→ **Text excerpt**
[BEGIN]

Finding the sharpest image in a sequence of captured images

Share image data between vDSP and vImage to compute the sharpest image from a bracketed photo sequence.

Overview

This sample code project captures a sequence of photographs and uses a combination of routines from vImage and vDSP to order the images by their relative sharpness. This technique is useful in applications such as an image scanner, where your user requires the least blurry captured image. After applying the routines, the app displays the images in a list, with the sharpest image at the top.

[Image]

This project uses SwiftUI to build the user interface, AVFoundation to capture a sequence of images, and a method known as the variance of the Laplacian to determine the sharpness of each image.

Before exploring the code, try building and running the app, and taking photographs of subjects such as documents and signs.

Configure the capture session

The 3 x 3 Laplacian kernel that this sample uses reports a lot of noise if applied to a full-resolution image. To reduce this noise, the sample uses a downscaled image and defines the capture session’s preset to a size that’s smaller than the camera’s native resolution:

captureSession.sessionPreset = .hd1280x720

To learn more about configuring a capture session, see Setting up a capture session.

Define the photo settings

The sample defines the AVCapturePhotoBracketSettings object, which specifies the capture features and settings, in the BlurDetector.takePhoto() function.

The sharpness detection algorithm in this sample works on a grayscale image. The camera’s YpCbCr pixel formats, either kCVPixelFormatType_420YpCbCr8BiPlanarVideoRange or kCVPixelFormatType_420YpCbCr8BiPlanarFullRange, represent the luminance of the image using one plane and represent color information on separate planes. The code converts the luminance plane to a grayscale image.

The following code checks that the current device supports one or both of these formats:

let pixelFormat: FourCharCode = {
    if photoOutput.availablePhotoPixelFormatTypes
        .contains(kCVPixelFormatType_420YpCbCr8BiPlanarFullRange) {
        return kCVPixelFormatType_420YpCbCr8BiPlanarFullRange
    } else if photoOutput.availablePhotoPixelFormatTypes
        .contains(kCVPixelFormatType_420YpCbCr8BiPlanarVideoRange) {
        return kCVPixelFormatType_420YpCbCr8BiPlanarVideoRange
    } else {
        fatalError("No available YpCbCr formats.")

[END]

→ **Directive 1**
From the sharpest-image article, translate this sentence into Spanish: "Before exploring the code, try building and running the app, and taking photographs of subjects such as documents and signs."
→ **Directive 2**
According to the sharpest-image article, what method does the project use to determine the sharpness of each image?
→ **Directive 3**
Pick up the sharpest-image article where it stops and keep writing it.

→ **Extracted data**
[BEGIN]

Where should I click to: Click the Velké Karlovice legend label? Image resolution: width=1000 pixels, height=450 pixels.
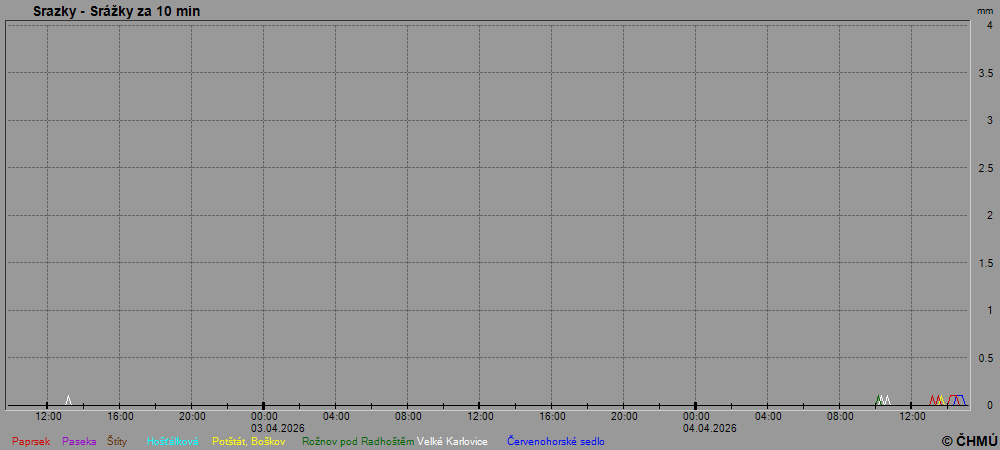click(452, 441)
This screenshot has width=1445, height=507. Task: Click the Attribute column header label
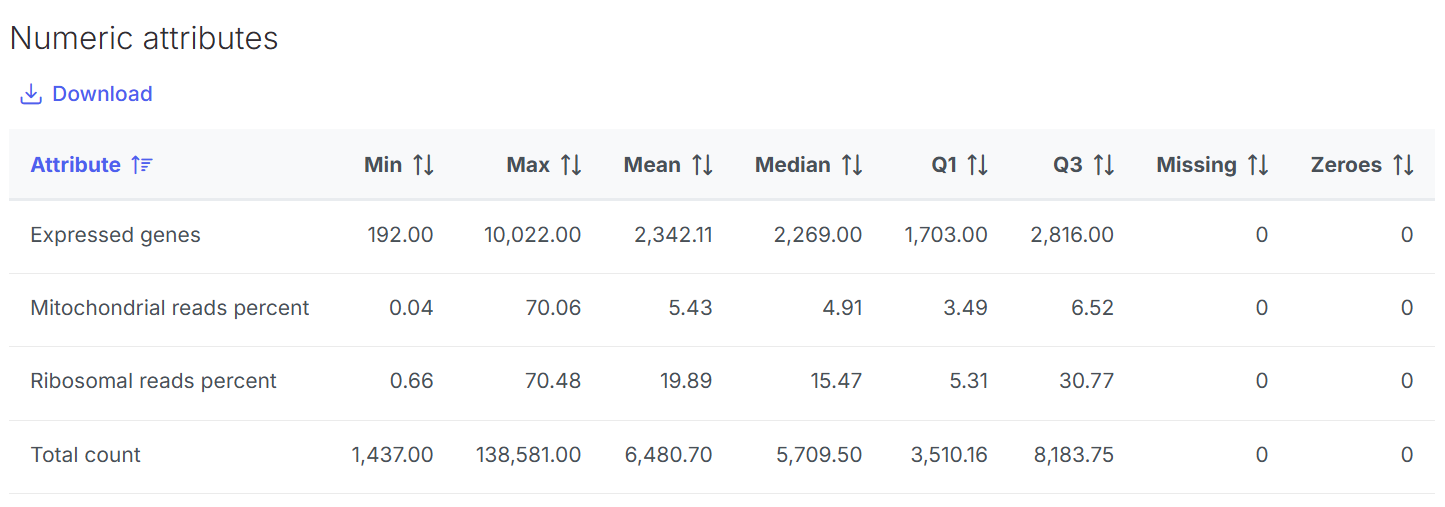point(75,165)
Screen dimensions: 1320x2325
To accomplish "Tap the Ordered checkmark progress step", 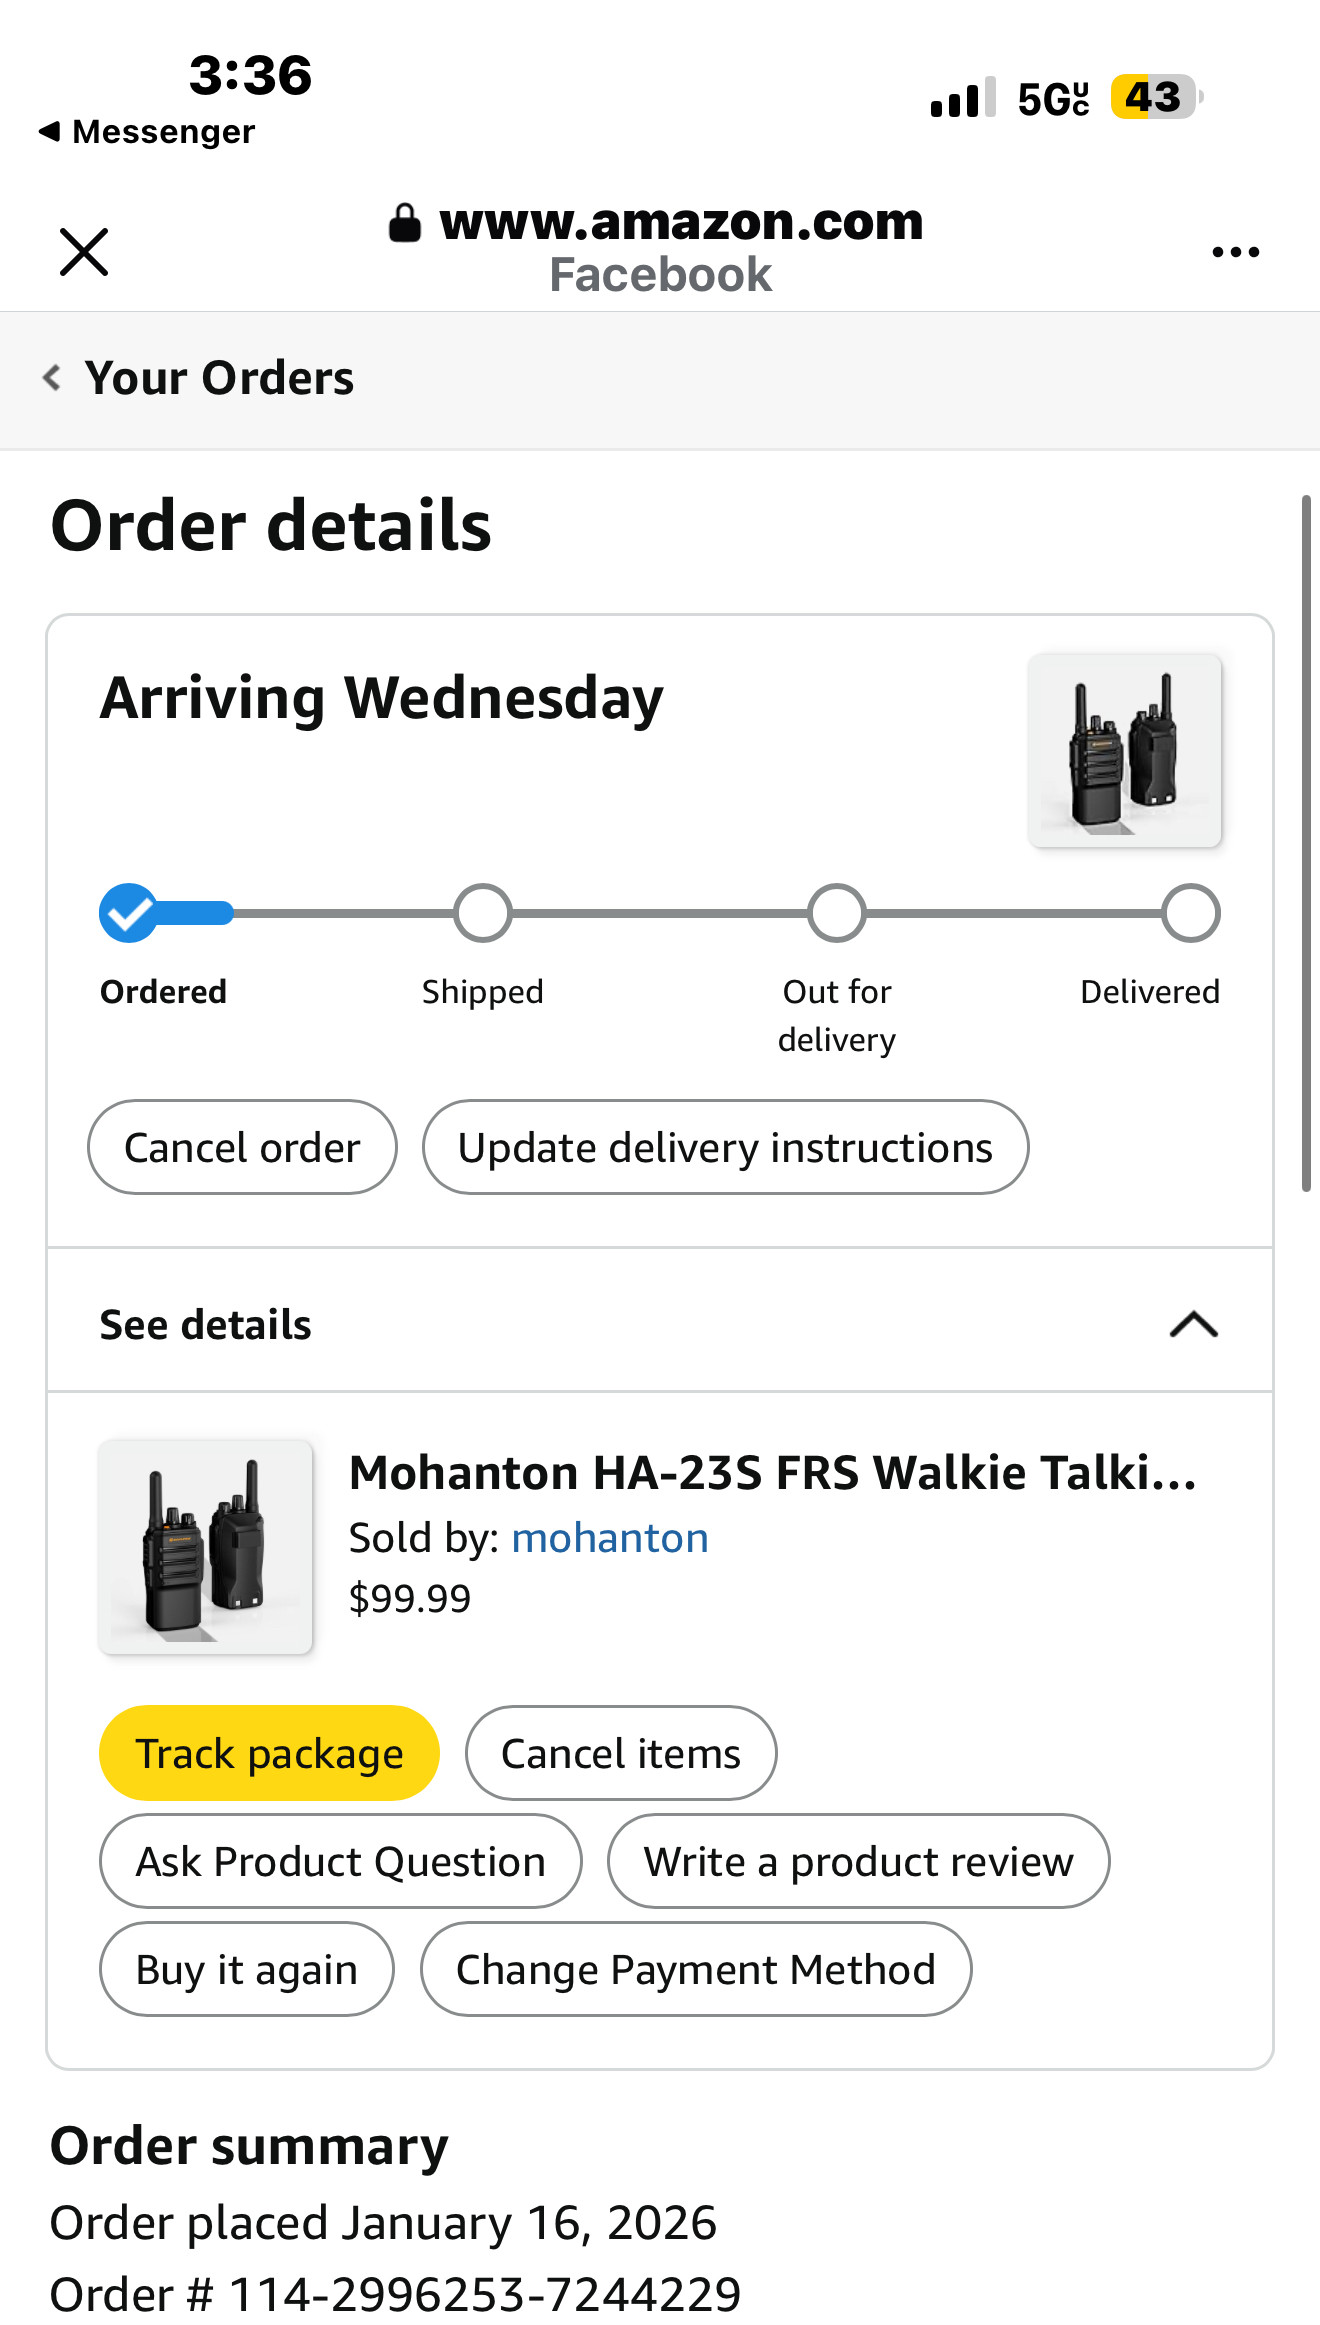I will coord(129,913).
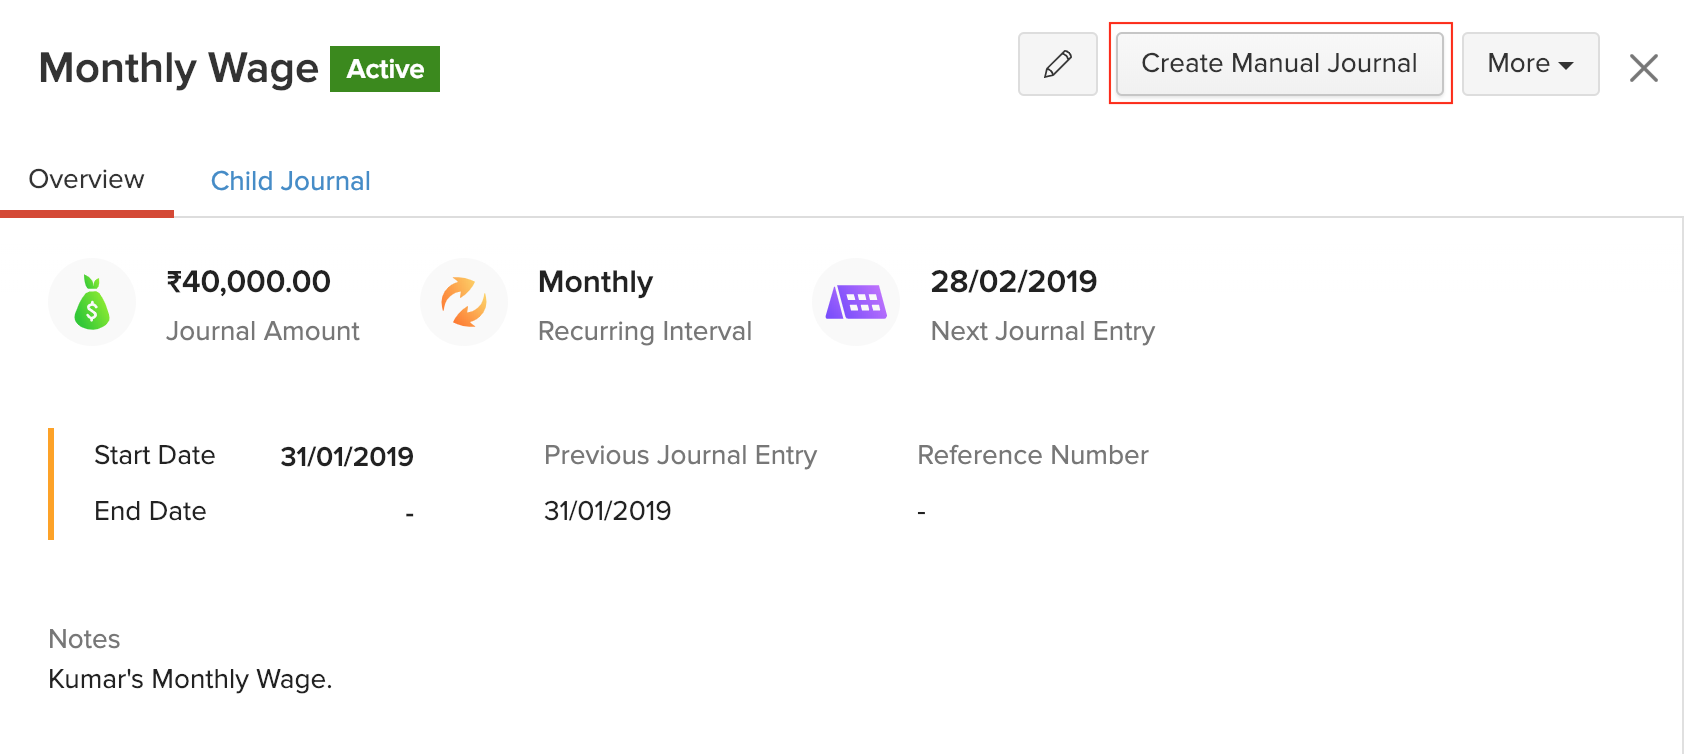1684x754 pixels.
Task: Click the green money bag Journal Amount icon
Action: point(91,301)
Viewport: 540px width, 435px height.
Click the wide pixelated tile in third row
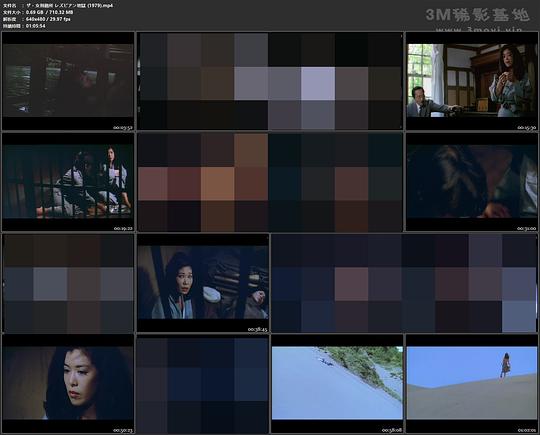pos(404,283)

[END]

→ **Answer 1**
Antes de explorar el código, prueba a compilar y ejecutar la app, y a tomar fotografías de motivos como documentos y letreros.

→ **Answer 2**
It uses a method known as the variance of the Laplacian.

→ **Answer 3**
    }
}()

The exposureSettings array contains AVCaptureAutoExposureBracketedStillImageSettings instances and defines the exposure target bias of each as currentExposureTargetBias. The maxBracketedCapturePhotoCount property of the AVCapturePhotoOutput object defines the maximum number of items in the array.

let exposureSettings = (0 ..< photoOutput.maxBracketedCapturePhotoCount).map { _ in
    AVCaptureAutoExposureBracketedStillImageSettings.autoExposureSettings(
        exposureTargetBias: AVCaptureDevice.currentExposureTargetBias)
}

The following code uses the array of exposure settings and the first available YpCbCr format type to define the bracketed settings:

let photoSettings = AVCapturePhotoBracketSettings(
    rawPixelFormatType: 0,
    processedFormat: [kCVPixelBufferPixelFormatTypeKey as String: pixelFormat],
    bracketedSettings: exposureSettings)

The BlurDetector.takePhoto() function passes the AVCapturePhotoBracketSettings instance to capture the sequence of images:

photoOutput.capturePhoto(with: photoSettings,
                         delegate: self)

Acquire the captured image

For each captured image, AVFoundation calls the photoOutput(_:didFinishProcessingPhoto:error:) method.

The sample uses the pixelBuffer property of the AVCapturePhoto instance that AVFoundation supplies to acquire the uncompressed CVPixelBuffer that contains the captured photograph. While the code is accessing the pixel data of the pixel buffer, it calls CVPixelBufferLockBaseAddress(_:_:) to lock the base address:

guard let pixelBuffer = photo.pixelBuffer else {
    fatalError("Error acquiring pixel buffer.")
}

CVPixelBufferLockBaseAddress(pixelBuffer,
                             CVPixelBufferLockFlags.readOnly)

The pixel buffer that AVFoundation vends contains two planes; the plane at index zero contains the luminance data. Because the sample app runs the sharpness detection code in a background thread, it calls copyMemory(from:byteCount:) to create a copy of the luminance data:

let width = CVPixelBufferGetWidthOfPlane(pixelBuffer, 0)
let height = CVPixelBufferGetHeightOfPlane(pixelBuffer, 0)
let count = width * height

let lumaBaseAddress = CVPixelBufferGetBaseAddressOfPlane(pixelBuffer, 0)
let lumaRowBytes = CVPixelBufferGetBytesPerRowOfPlane(pixelBuffer, 0)

let lumaCopy = UnsafeMutableRawPointer.allocate(
    byteCount: count,
    alignment: MemoryLayout<Pixel_8>.alignment)
lumaCopy.copyMemory(from: lumaBaseAddress!,
                    byteCount: count)

After the code has copied the luminance data, it unlocks the pixel buffer’s base address and passes the copied luminance data to the processing function in a background thread:

CVPixelBufferUnlockBaseAddress(pixelBuffer,
                               CVPixelBufferLockFlags.readOnly)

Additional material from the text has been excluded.